At times, I still struggle to stick to the guidelines I’ve finally set, but if I blow it, I simply acknowledge it, pick up the pieces, and start again. Here are those guidelines:
1. Remember, “No feeling is final.” I can’t take credit for this quotation. It’s from the poet Rilke. His reflection on impermanence has been incredibly helpful to me. For example, if hear about a trip I wish I could take, and that painful emotion envy arises, I take it as a signal to be extra kind to myself while I wait for the emotion to pass. And it always does.
2. Never take another person’s side against yourself. I consider this nonnegotiable. It could be a friend or a relative challenging you about how much pain you’re really in—physically or mentally. Trust your own judgment. You are the expert on you, so never take sides against yourself.
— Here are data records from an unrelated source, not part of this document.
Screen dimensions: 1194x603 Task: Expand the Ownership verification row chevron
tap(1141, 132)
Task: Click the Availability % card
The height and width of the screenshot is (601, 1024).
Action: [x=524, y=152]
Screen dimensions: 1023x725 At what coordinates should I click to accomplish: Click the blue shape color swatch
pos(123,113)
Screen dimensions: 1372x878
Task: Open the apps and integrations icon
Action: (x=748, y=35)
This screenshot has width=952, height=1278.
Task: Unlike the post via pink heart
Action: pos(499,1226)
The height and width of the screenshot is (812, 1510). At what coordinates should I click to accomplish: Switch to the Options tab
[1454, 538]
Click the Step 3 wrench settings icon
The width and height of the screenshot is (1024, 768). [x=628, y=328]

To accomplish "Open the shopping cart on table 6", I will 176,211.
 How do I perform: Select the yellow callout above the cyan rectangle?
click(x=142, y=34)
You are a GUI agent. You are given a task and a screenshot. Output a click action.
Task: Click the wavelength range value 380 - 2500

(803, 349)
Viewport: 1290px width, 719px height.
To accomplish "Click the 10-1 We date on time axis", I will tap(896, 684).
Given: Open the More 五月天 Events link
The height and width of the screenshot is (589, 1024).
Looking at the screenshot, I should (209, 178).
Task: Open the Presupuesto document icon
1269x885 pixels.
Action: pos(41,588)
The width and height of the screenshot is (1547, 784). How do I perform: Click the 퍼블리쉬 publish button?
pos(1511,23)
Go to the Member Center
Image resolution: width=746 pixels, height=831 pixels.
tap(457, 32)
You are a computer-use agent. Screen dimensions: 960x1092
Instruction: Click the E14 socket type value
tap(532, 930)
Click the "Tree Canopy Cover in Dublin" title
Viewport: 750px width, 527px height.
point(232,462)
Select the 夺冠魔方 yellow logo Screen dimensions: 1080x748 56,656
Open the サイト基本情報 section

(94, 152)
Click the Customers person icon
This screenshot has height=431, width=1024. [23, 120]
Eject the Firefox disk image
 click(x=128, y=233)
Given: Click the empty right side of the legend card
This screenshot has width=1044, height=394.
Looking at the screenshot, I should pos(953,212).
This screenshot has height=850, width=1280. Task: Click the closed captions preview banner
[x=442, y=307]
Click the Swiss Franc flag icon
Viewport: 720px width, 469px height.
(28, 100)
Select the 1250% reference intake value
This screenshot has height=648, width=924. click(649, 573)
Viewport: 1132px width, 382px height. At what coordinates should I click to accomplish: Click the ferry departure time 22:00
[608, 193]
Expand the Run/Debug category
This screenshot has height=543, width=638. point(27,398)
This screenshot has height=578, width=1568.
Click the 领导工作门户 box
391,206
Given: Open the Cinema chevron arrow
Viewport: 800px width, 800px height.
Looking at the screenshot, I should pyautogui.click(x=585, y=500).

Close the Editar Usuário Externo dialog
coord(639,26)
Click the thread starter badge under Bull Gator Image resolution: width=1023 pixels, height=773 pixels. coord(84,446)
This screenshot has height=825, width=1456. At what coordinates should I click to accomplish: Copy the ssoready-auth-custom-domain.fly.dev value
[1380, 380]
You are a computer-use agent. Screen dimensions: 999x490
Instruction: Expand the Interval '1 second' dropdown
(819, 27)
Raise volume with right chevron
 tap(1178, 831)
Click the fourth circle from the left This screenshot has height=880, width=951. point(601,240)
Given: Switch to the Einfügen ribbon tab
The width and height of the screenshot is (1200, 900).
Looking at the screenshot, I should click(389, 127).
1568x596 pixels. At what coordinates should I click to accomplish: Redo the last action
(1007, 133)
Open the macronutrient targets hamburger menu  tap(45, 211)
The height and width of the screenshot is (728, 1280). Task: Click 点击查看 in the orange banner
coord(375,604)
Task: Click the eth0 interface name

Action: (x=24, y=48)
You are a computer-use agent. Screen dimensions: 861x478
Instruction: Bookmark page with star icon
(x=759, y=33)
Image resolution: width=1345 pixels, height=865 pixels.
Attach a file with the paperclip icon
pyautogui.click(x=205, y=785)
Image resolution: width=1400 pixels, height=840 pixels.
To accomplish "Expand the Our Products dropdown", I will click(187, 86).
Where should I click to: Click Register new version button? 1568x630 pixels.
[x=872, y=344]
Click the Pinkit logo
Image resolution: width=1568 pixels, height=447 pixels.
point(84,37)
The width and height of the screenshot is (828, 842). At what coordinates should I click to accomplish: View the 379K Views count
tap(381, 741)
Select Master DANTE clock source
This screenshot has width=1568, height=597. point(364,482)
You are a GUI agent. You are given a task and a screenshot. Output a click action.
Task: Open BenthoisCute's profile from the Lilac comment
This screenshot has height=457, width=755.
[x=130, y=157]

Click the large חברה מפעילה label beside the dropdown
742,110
3. Don’t do things that exacerbate your symptoms. I recognize that sometimes you can’t control this. In addition, you might make the choice to do something that you know will exacerbate your symptoms, but it’s really special. I went to the wedding of close friends a few years ago. Even though I left before the reception, I “paid” for it with a flare in my symptoms, but it was worth the price to me.
That said, most of the time you can choose not to exacerbate your symptoms by relying on your experience of how much you can handle. This means you need to become an expert on what you can and cannot comfortably do,
4. Special occasions aside (that wedding), always be ready to say “no.” Learning to say “no” is required to keep you at what I call your “baseline.” It means that you must refuse to agree to do something out of obligation or guilt if, in your judgment, you know it will exacerbate your symptoms.
For example, it’s Thanksgiving and you know you can comfortably bake one pie to help with the food. But your cousin asks you to bake three pies (or even two). Just say no, no matter how negatively he or she reacts. To do otherwise violates my second guideline of never taking sides against yourself.
Since living day-to-day with chronic pain and illness, I’ve discovered the power and relief of saying “no” as in, “No, I can’t spend more than an hour visiting”; “No, I can’t stay for the reception.” If people can’t handle it, it’s about them, not you.
5. Come up with self-care measures you can always count on to make you feel a bit better. It could be a nap every afternoon. It could be a warm bath. It could be a favorite TV show. I recommend that you make a list. That way you’ll always have those self-care measures at hand.
6. Remind yourself that, despite your health problems, you don’t have a monopoly on suffering. No matter what their health status, everyone faces difficult challenges: a friend who’s in constant conflict with her partner; a supervisor who’s unbearable. So, one guideline I follow is: “I’m not the only person with problems in this life.”
I hope this has been helpful. My best to everyone.